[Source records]
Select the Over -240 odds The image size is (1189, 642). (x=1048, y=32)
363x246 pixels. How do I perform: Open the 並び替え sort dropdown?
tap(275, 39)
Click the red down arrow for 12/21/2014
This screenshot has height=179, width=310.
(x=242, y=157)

> [Goal of the exercise]: Take the entries above and return all of them exactly.

> [Exercise result]:
Select the Over -240 odds The image size is (1189, 642). (x=1048, y=32)
363x246 pixels. How do I perform: Open the 並び替え sort dropdown?
tap(275, 39)
Click the red down arrow for 12/21/2014
This screenshot has height=179, width=310.
(x=242, y=157)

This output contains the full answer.